- Admiral City of Newport Wales Half Marathon Logo
- Date: March
- Location: Newport, Wales
- Event type: Road
- Distance: Half Marathon
- Primary sponsor: Admiral Insurance
- Established: 2013
- Course records: Men: Chris Carpanini 01:08:18 (2019) Women: Emma Wookey 1:16:46 (2015)
- Official site: City of Newport Half Marathon

= Newport Half Marathon =

Annual half marathon race in the city of Newport, Wales

The Admiral City of Newport Half Marathon is an annual half marathon race held in the Welsh city of Newport, Wales, taking place in March. The event was established in 2013, organised by the charity St. Davids Hospice Care.

== Background ==
The title sponsor is locally based Admiral Insurance, and the race has grown to accommodate up to almost 2,000 runners. Additional sponsors include Skechers, the South Wales Argus, the University of South Wales, Newport City Council and the city's sports authority Newport Live.

The course is scenic, first travelling into Pillgwenlly and past the Grade I listed Transporter Bridge, then routing along the Newport city riverfront, Usk river pathways, and onto the historic Route 88 Caerleon to Cardiff Sustrans cycle path, as well as sometimes heading over iconic bridges in the city.

Each year the route passes the historic Roman remains of the fortress town Caerleon (Isca Augusta), which dates back to 74 AD. The route includes a section past the UK's best preserved amphitheatre, the thermae at Caerleon Roman Baths Museum and the National Roman Legion Museum, before following Caerleon Road back into the city centre for the finishline.

It is held in March of each year, with the exception of 2018. Its sister event is the ABP Newport Marathon, which was inaugurated in 2018.

== Event history ==

=== 2019 results ===

1,931 runners competed in the 2019 race, which took place on 3 March 2019, the first held since 2017. The event also included a 2 km fun run and other family events on 2 March, at Friars Walk, Newport.

The race consisted of wet conditions but mild temperatures.
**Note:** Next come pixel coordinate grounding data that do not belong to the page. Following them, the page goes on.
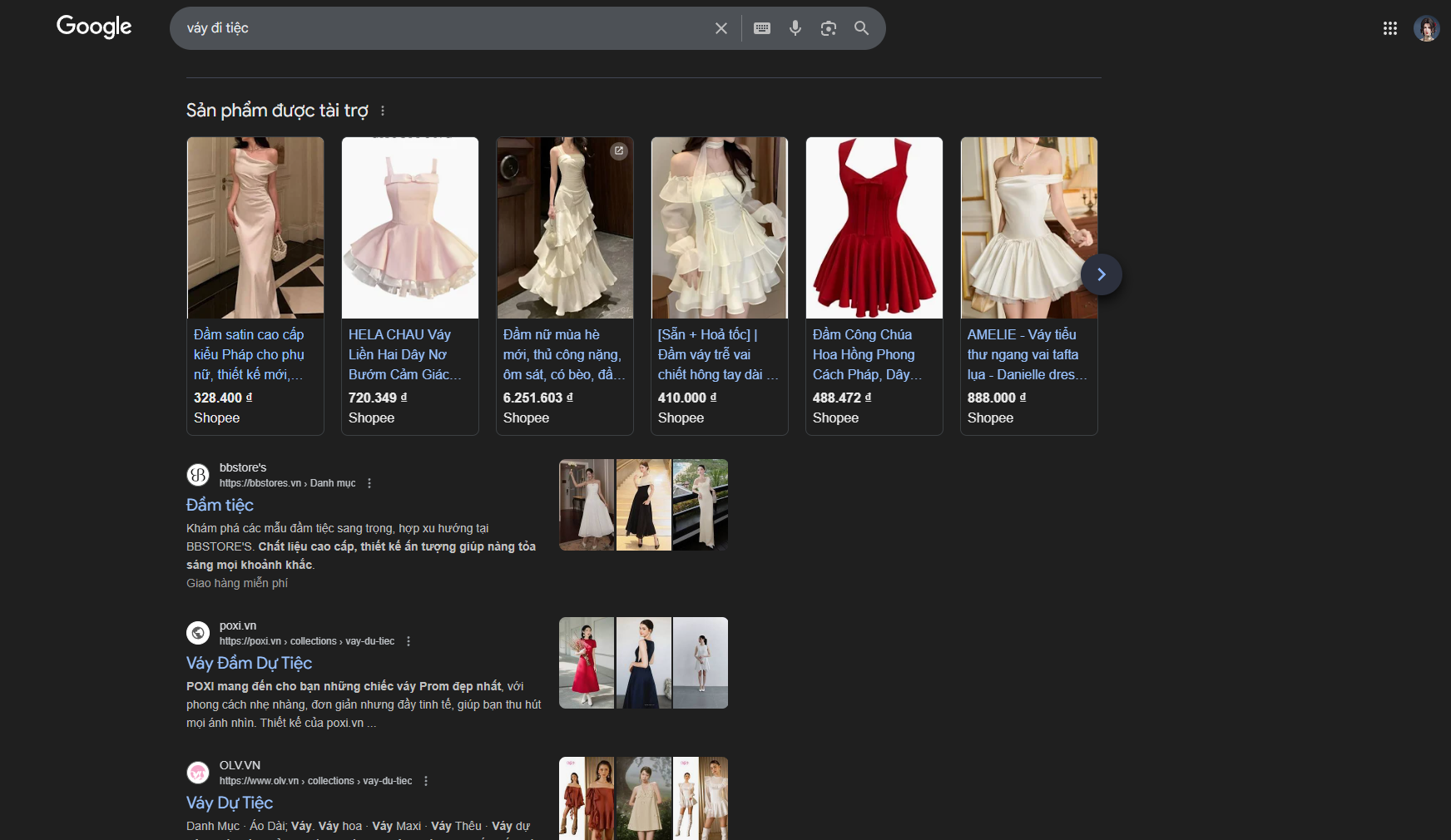The width and height of the screenshot is (1451, 840).
Task: Open sponsored products info menu
Action: 383,111
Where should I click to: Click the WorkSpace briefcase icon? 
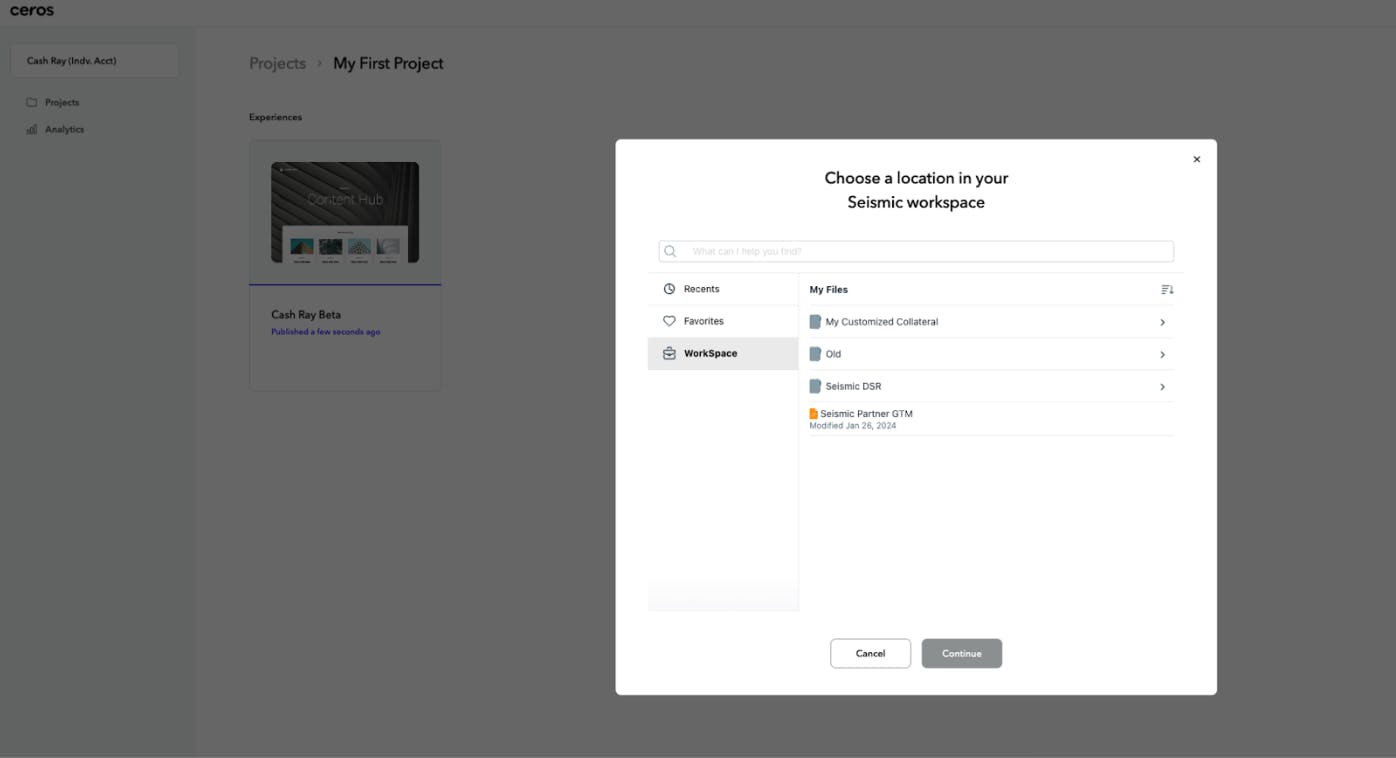click(x=669, y=354)
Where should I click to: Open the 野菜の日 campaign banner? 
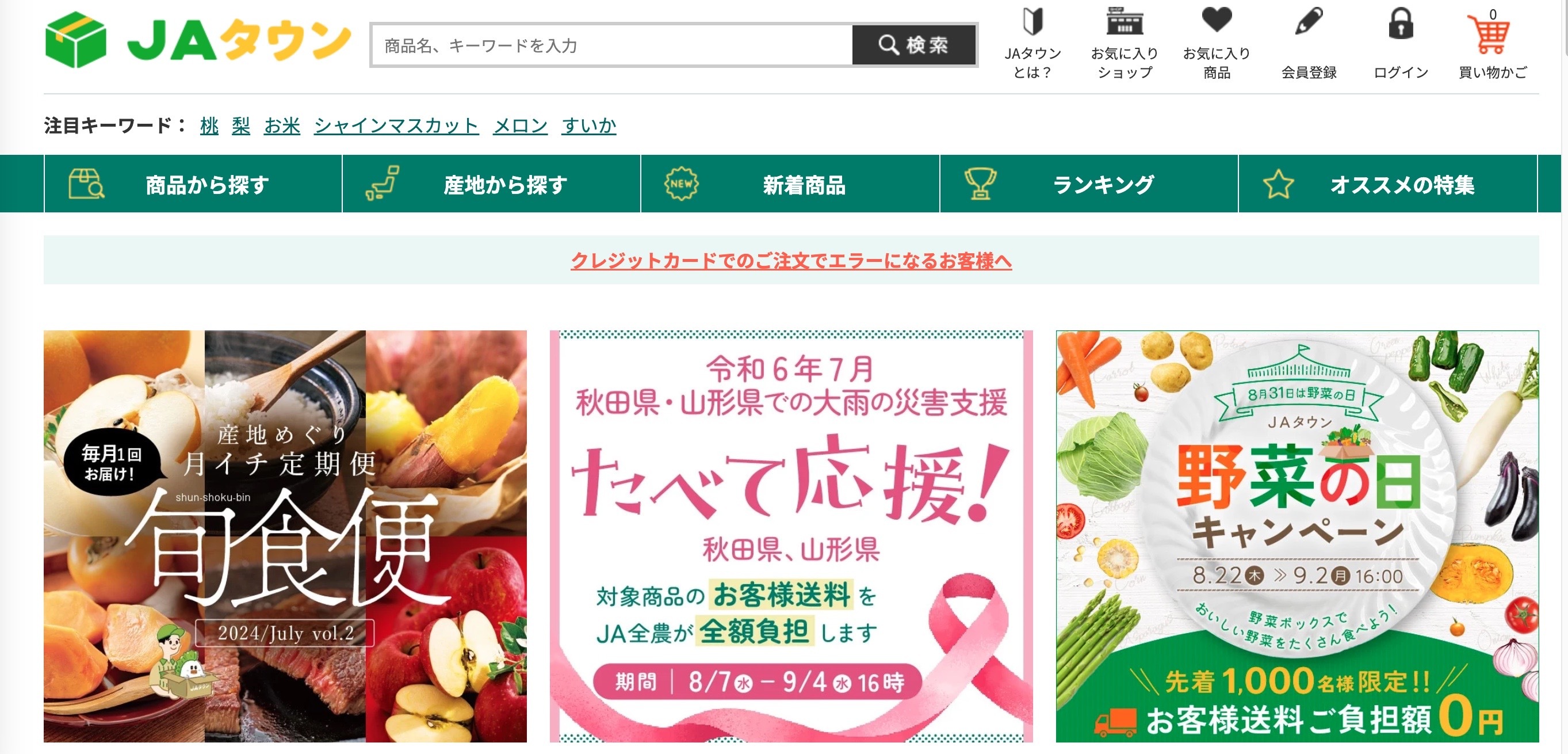(1297, 536)
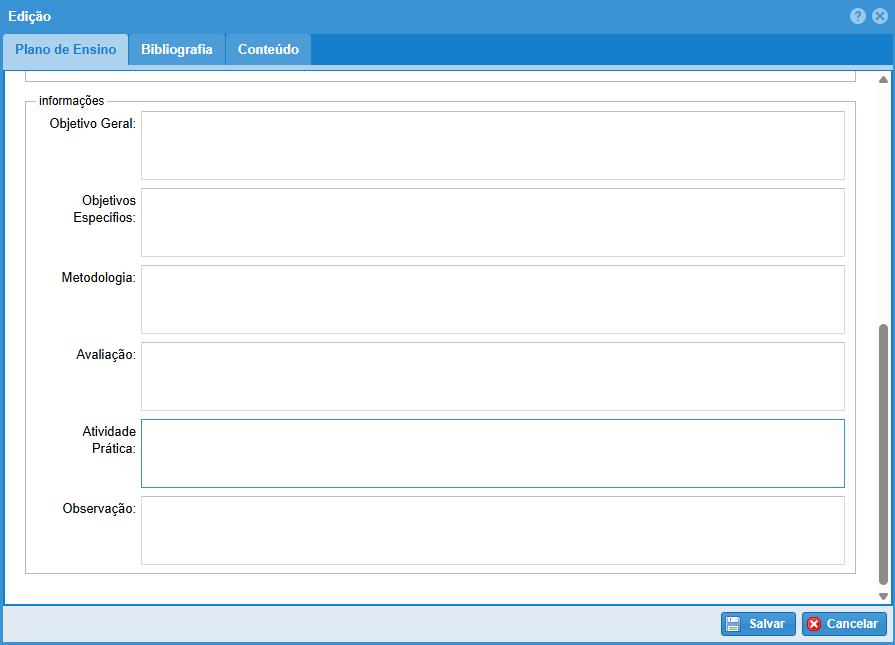Focus the Observação text box

coord(492,530)

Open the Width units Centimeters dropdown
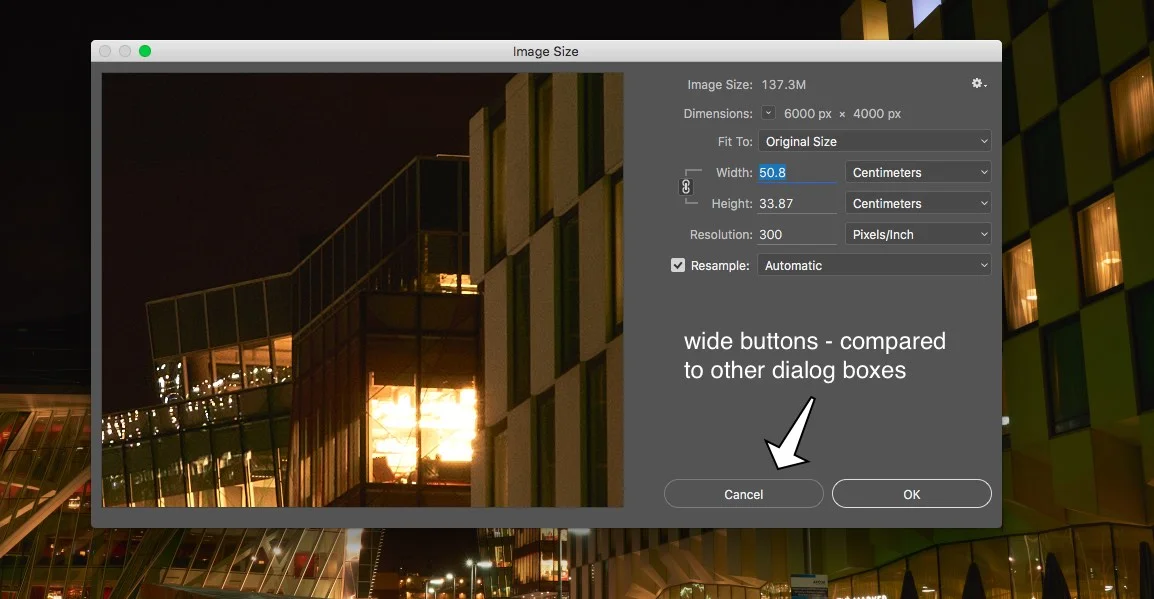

Competitors included local AM for Newport East John Griffiths and TV personality CJ de Mooi.

The male winner was the course record holder Chris Carpanini, winning for the second time with a time of 01:08:18. Sioned Howells of Amman Valley Harriers was the fastest female with a time of 01:22:59.

=== 2018 cancellation ===

In 2018, the Newport Half Marathon was beset by unseasonably snowy weather, with two attempted dates on Sunday, 4 March and then again on Sunday, 17 March both cancelled.

Organisers St. Davids Hospice Care's fundraising efforts were hit severely. The organisation reorganised for 2019 and asked participants to defer their entry for the following year.

=== 2017 results ===
1,878 runners finished the race in 2017, with Micky Morris Racing Team's Chris Carpanini placing first, setting an event record time of 1:09:54, and Natasha Cockram of Cwmbran Pub Runners first among the women with a time of 1:21:13.

=== 2016 results ===
1,555 runners competed in the 2016 race with Swansea Harriers' Phillip Matthews winning with a time of 1:13:40, and Totton Running Club's Helen Wallington placing highest among the women, with a time of 1:24:30.

=== 2015 results ===
1,845 runners competed in the 2015 race with Harry Jones (unaffiliated) winning with a time of 1:11:57, and Emma Wookey of Lliswerry Runners setting the current event record women's time at 1:16:46.

=== 2014 results ===
Of 1,003 runners, Ryan McFlynn of Fairwater Runners Cwmbran again won with a faster time of 1:14:46, and Emma Wookey was the fastest female with a time of 1:22:36.

=== 2013 results ===
Of 1,062 runners, Ryan McFlynn of Fairwater Runners Cwmbran placed first with a time of 1:17:23 and Annabel Granger was the fastest woman with a time of 1:21:45.